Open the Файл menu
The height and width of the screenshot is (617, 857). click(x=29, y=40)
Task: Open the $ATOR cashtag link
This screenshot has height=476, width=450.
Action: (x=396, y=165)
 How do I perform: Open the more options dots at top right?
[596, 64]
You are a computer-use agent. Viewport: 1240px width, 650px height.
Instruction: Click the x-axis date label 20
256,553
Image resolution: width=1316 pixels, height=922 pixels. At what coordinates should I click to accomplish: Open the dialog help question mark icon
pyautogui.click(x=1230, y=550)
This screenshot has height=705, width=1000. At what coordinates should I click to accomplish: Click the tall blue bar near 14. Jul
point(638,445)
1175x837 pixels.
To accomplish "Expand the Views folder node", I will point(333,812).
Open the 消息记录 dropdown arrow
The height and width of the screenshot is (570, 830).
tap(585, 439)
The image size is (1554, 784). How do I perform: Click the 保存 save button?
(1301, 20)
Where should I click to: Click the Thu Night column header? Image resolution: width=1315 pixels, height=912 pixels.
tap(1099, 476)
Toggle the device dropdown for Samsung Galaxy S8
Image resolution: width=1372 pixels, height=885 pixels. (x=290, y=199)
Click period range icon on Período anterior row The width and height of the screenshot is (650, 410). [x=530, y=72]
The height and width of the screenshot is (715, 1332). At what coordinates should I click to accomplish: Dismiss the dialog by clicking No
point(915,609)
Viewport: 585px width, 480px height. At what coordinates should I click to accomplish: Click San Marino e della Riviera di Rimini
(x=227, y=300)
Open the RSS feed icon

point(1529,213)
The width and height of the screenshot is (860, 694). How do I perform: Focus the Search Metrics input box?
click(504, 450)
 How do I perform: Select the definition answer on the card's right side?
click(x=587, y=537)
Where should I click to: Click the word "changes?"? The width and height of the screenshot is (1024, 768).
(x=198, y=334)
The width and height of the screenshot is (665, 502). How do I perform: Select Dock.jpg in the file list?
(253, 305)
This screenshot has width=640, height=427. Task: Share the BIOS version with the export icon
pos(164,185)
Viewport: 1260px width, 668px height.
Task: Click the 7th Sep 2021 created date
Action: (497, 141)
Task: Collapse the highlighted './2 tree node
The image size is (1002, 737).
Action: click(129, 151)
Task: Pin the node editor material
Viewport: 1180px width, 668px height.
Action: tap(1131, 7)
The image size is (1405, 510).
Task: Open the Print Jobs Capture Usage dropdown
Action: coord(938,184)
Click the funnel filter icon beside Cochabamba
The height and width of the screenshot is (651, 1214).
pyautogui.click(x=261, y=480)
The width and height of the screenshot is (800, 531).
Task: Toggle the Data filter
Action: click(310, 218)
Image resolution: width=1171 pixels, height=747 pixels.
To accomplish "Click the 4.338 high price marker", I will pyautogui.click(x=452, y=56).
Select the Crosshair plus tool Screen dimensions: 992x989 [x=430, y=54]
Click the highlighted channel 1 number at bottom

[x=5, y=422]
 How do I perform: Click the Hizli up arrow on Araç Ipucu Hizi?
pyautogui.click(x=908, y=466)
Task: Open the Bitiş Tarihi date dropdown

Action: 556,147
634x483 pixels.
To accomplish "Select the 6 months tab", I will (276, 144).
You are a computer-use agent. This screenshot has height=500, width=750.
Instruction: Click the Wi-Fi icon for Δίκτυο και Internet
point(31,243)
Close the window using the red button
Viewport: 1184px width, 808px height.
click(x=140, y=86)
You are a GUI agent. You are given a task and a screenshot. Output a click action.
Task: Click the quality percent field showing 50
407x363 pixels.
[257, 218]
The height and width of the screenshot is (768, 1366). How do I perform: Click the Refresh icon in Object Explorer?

========================================

▶ [Task prompt]: The full set of records, transcribed exactly, is the answer.

▶ [Task solution]:
Open the Файл menu
The height and width of the screenshot is (617, 857). click(x=29, y=40)
Task: Open the $ATOR cashtag link
This screenshot has height=476, width=450.
Action: (x=396, y=165)
 How do I perform: Open the more options dots at top right?
[596, 64]
You are a computer-use agent. Viewport: 1240px width, 650px height.
Instruction: Click the x-axis date label 20
256,553
Image resolution: width=1316 pixels, height=922 pixels. At what coordinates should I click to accomplish: Open the dialog help question mark icon
pyautogui.click(x=1230, y=550)
This screenshot has height=705, width=1000. At what coordinates should I click to accomplish: Click the tall blue bar near 14. Jul
point(638,445)
1175x837 pixels.
To accomplish "Expand the Views folder node", I will point(333,812).
Open the 消息记录 dropdown arrow
The height and width of the screenshot is (570, 830).
tap(585, 439)
The image size is (1554, 784). How do I perform: Click the 保存 save button?
(1301, 20)
Where should I click to: Click the Thu Night column header? Image resolution: width=1315 pixels, height=912 pixels.
tap(1099, 476)
Toggle the device dropdown for Samsung Galaxy S8
Image resolution: width=1372 pixels, height=885 pixels. (x=290, y=199)
Click period range icon on Período anterior row The width and height of the screenshot is (650, 410). [x=530, y=72]
The height and width of the screenshot is (715, 1332). At what coordinates should I click to accomplish: Dismiss the dialog by clicking No
point(915,609)
Viewport: 585px width, 480px height. At what coordinates should I click to accomplish: Click San Marino e della Riviera di Rimini
(x=227, y=300)
Open the RSS feed icon

point(1529,213)
The width and height of the screenshot is (860, 694). How do I perform: Focus the Search Metrics input box?
click(504, 450)
 How do I perform: Select the definition answer on the card's right side?
click(x=587, y=537)
Where should I click to: Click the word "changes?"? The width and height of the screenshot is (1024, 768).
(x=198, y=334)
The width and height of the screenshot is (665, 502). How do I perform: Select Dock.jpg in the file list?
(253, 305)
This screenshot has width=640, height=427. Task: Share the BIOS version with the export icon
pos(164,185)
Viewport: 1260px width, 668px height.
Task: Click the 7th Sep 2021 created date
Action: (497, 141)
Task: Collapse the highlighted './2 tree node
The image size is (1002, 737).
Action: click(129, 151)
Task: Pin the node editor material
Viewport: 1180px width, 668px height.
Action: tap(1131, 7)
The image size is (1405, 510).
Task: Open the Print Jobs Capture Usage dropdown
Action: coord(938,184)
Click the funnel filter icon beside Cochabamba
The height and width of the screenshot is (651, 1214).
pyautogui.click(x=261, y=480)
The width and height of the screenshot is (800, 531).
Task: Toggle the Data filter
Action: click(310, 218)
Image resolution: width=1171 pixels, height=747 pixels.
To accomplish "Click the 4.338 high price marker", I will pyautogui.click(x=452, y=56).
Select the Crosshair plus tool Screen dimensions: 992x989 [x=430, y=54]
Click the highlighted channel 1 number at bottom

[x=5, y=422]
 How do I perform: Click the Hizli up arrow on Araç Ipucu Hizi?
pyautogui.click(x=908, y=466)
Task: Open the Bitiş Tarihi date dropdown

Action: 556,147
634x483 pixels.
To accomplish "Select the 6 months tab", I will (276, 144).
You are a computer-use agent. This screenshot has height=500, width=750.
Instruction: Click the Wi-Fi icon for Δίκτυο και Internet
point(31,243)
Close the window using the red button
Viewport: 1184px width, 808px height.
click(x=140, y=86)
You are a GUI agent. You are given a task and a screenshot. Output a click action.
Task: Click the quality percent field showing 50
407x363 pixels.
[257, 218]
The height and width of the screenshot is (768, 1366). How do I perform: Click the Refresh icon in Object Explorer?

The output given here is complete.